February 21st, 2025

MSVC Address Sanitizer updates in Visual Studio 2022 version 17.13

Zachary Johnson
Software Engineer

We have been investing in the quality of MSVC Address Sanitizer (ASan) in several key areas over the past year, including working with LLVM upstream to stay coordinated with their changes, adding coverage for internal tools and libraries, and hardening APIs and runtime modes. 

Upstreaming to LLVM 

MSVC ASan is derived from a fork of the LLVM repository. Prior to Visual Studio 2022 version 17.12, MSVC ASan was based on outdated versions of LLVM’s compiler-rt (where the ASan source code lives), and we could not incorporate changes from newer versions of LLVM without significant delay.  

We have recently completed upstreaming major parts of the MSVC ASan runtime. Now we can start to do more work in the open, and we will be shipping improvements made by the rest of the LLVM community. As of Visual Studio 2022 version 17.12, we are taking changes from LLVM main weekly. 

There are modifications for support on Windows specific to MSVC that are not yet upstream, such as: 

  • We intercept more of the memory allocators provided by Windows to support legacy apps and the more exotic allocation mechanisms exclusive to Windows. 
  • We provide enhanced diagnostics for new/delete mismatches. 
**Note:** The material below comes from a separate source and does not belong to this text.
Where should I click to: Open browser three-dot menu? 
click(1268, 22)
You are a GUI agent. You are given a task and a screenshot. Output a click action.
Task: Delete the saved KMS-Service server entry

MSVC tools and compiler built with ASan 

We have recently been able to focus on adopting ASan into the MSVC codebase, which means building the compiler, linker, code analysis tools, and runtime libraries for testing with /fsanitize=address. We have also done the work to enable Microsoft’s C++ Standard Library (STL) with ASan 

Note: These are strictly used for testing purposes, and developers should not ship binaries with ASan enabled. 

It has been a massive undertaking, considering all the moving parts, and is still an ongoing effort for some components. The MSVC codebase has been around much longer than ASan. As a result, many of the bugs that ASan would identify have already been solved thanks to internal testing or defect reports. However, developers will inevitably introduce new memory safety issues, so enabling ASan will prevent shipping those defects by identifying them during continuous integration and testing. This effort allows us to run thousands of regression test scenarios with ASan enabled on each pull request, blocking developers from merging any newly introduced memory safety errors. 

In case you need any extra motivation to adopt ASan in your codebase, below is a list of the improvements we have made recently. 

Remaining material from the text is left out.